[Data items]
►
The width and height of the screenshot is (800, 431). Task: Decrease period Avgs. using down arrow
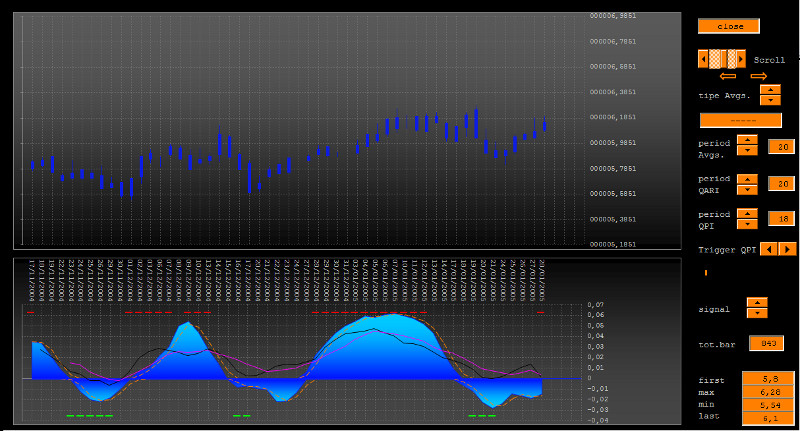tap(747, 152)
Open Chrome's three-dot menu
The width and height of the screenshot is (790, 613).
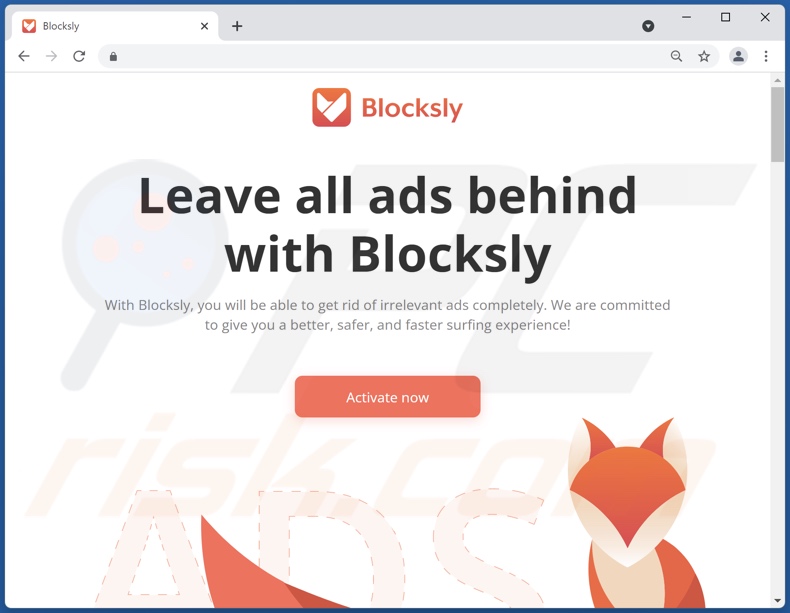[x=766, y=56]
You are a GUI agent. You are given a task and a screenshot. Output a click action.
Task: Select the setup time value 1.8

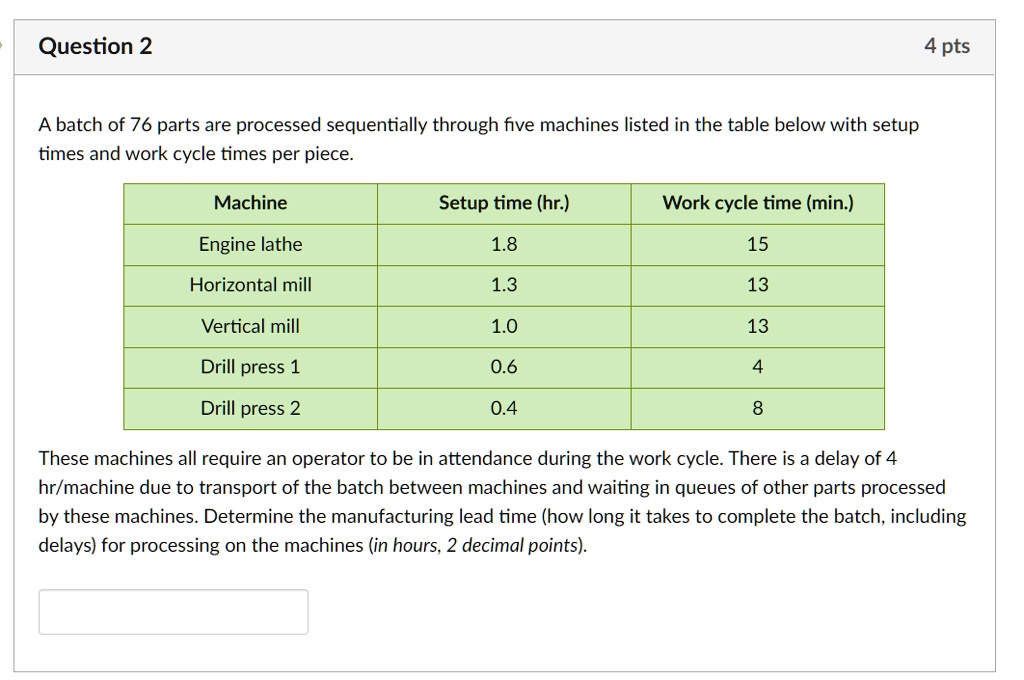pos(503,244)
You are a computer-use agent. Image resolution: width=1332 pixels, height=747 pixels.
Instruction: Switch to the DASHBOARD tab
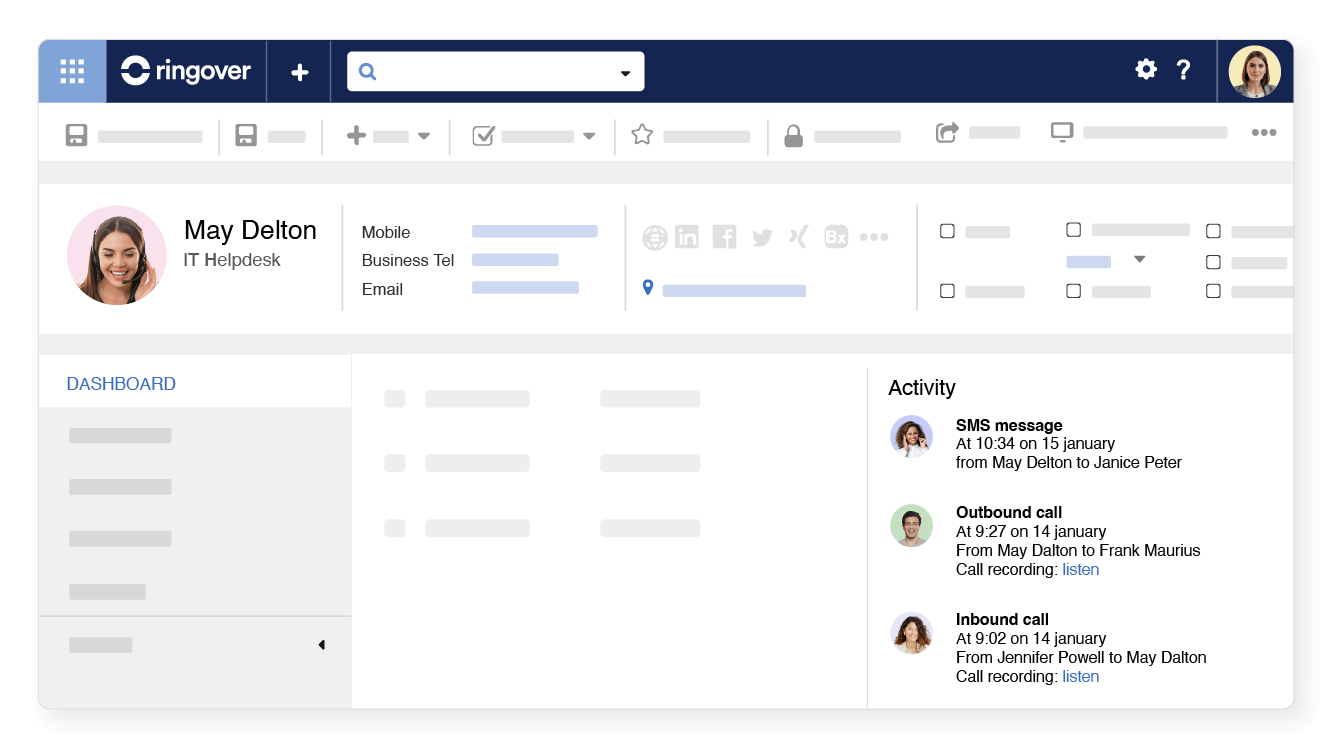(x=121, y=383)
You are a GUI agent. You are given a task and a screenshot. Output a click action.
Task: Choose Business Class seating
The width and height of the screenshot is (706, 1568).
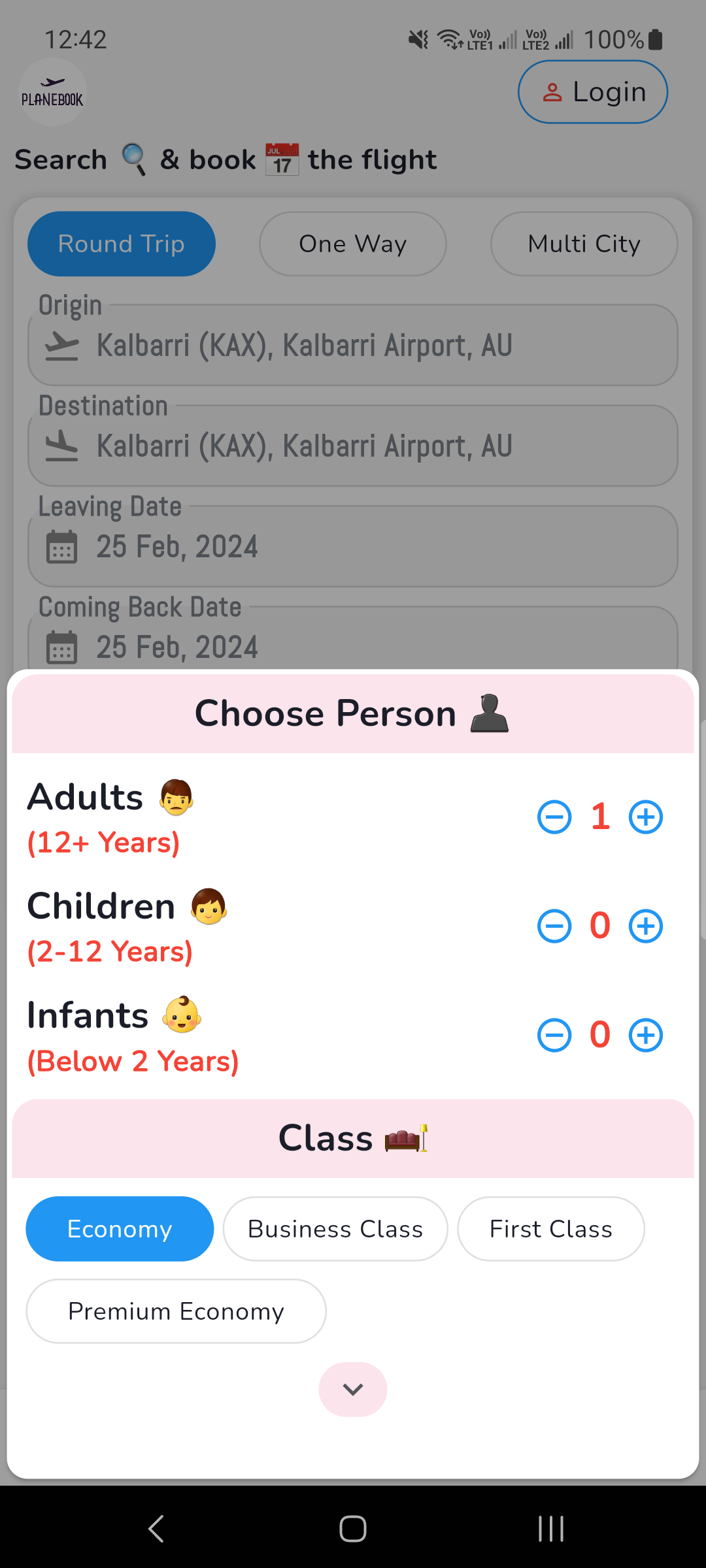[335, 1229]
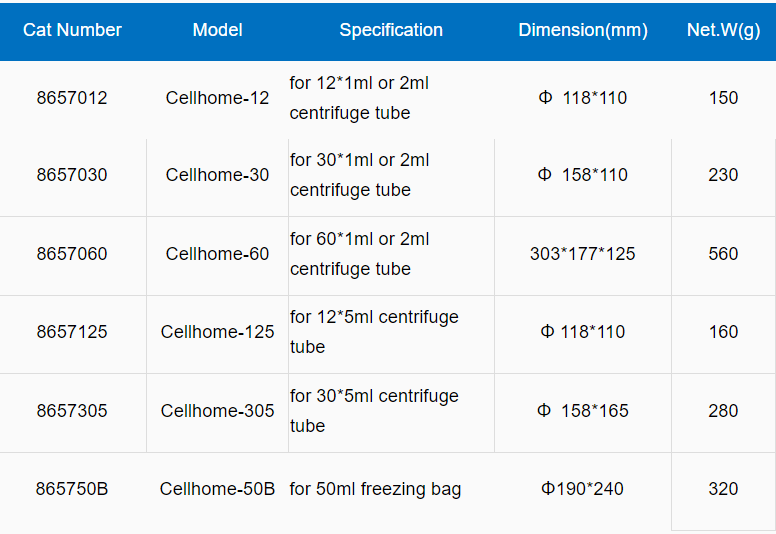Viewport: 776px width, 534px height.
Task: Click catalog number 8657030
Action: [x=72, y=175]
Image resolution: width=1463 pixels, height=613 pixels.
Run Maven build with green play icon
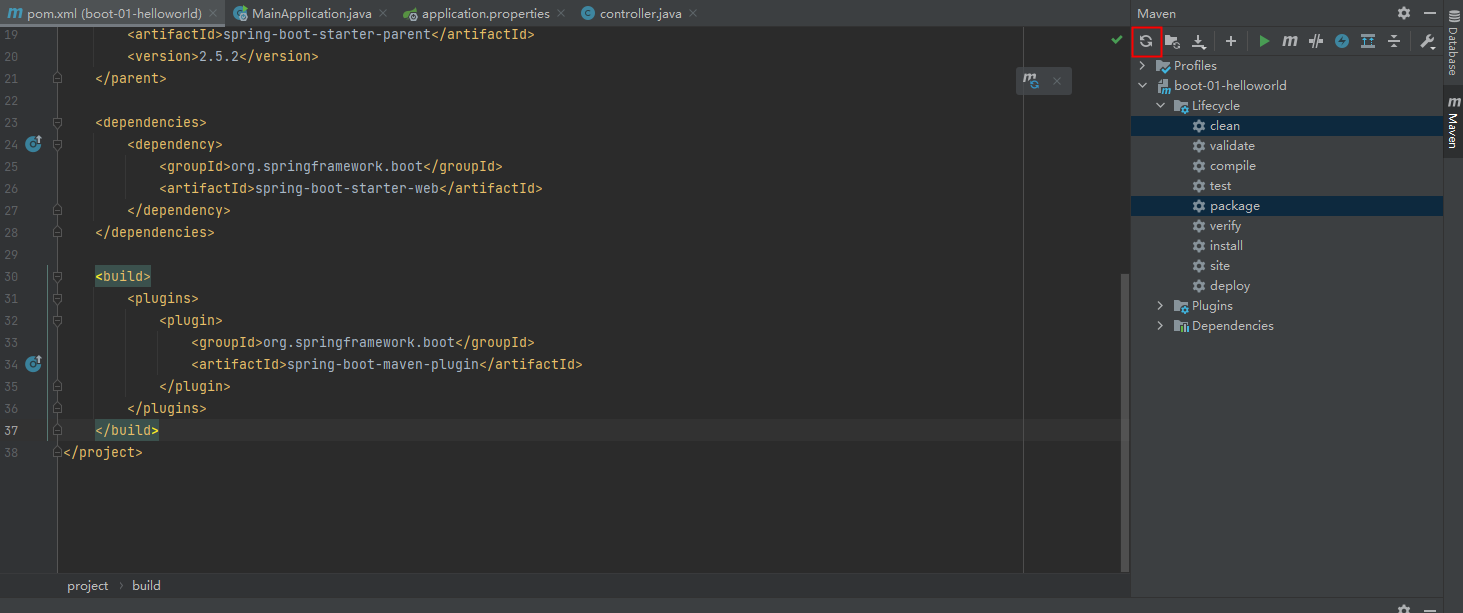1264,42
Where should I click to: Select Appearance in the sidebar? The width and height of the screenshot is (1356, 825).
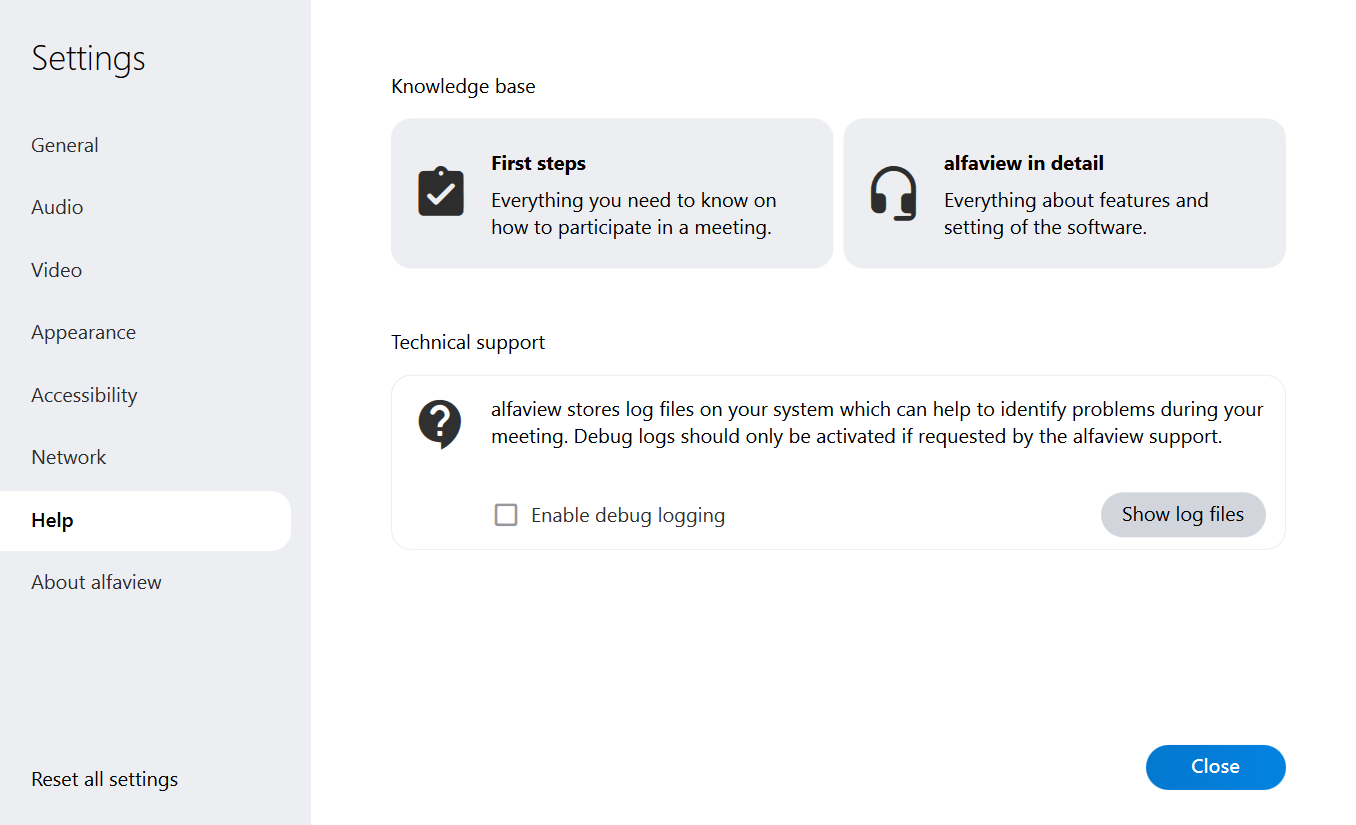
◄
*To do*
Print all the lines above again exactly, without any pictures.

*Your response*
The width and height of the screenshot is (800, 431). Task: Decrease period Avgs. using down arrow
tap(747, 152)
Open Chrome's three-dot menu
The width and height of the screenshot is (790, 613).
[x=766, y=56]
You are a GUI agent. You are given a task and a screenshot. Output a click action.
Task: Select the setup time value 1.8

pos(503,244)
You are a computer-use agent. Image resolution: width=1332 pixels, height=747 pixels.
Instruction: Switch to the DASHBOARD tab
(x=121, y=383)
You are a GUI agent. You are given a task and a screenshot. Output a click action.
Task: Choose Business Class seating
The width and height of the screenshot is (706, 1568).
[335, 1229]
Viewport: 776px width, 534px height.
Task: Click catalog number 8657030
Action: [x=72, y=175]
Image resolution: width=1463 pixels, height=613 pixels.
Run Maven build with green play icon
1264,42
Where should I click to: Select Appearance in the sidebar? The width and height of the screenshot is (1356, 825).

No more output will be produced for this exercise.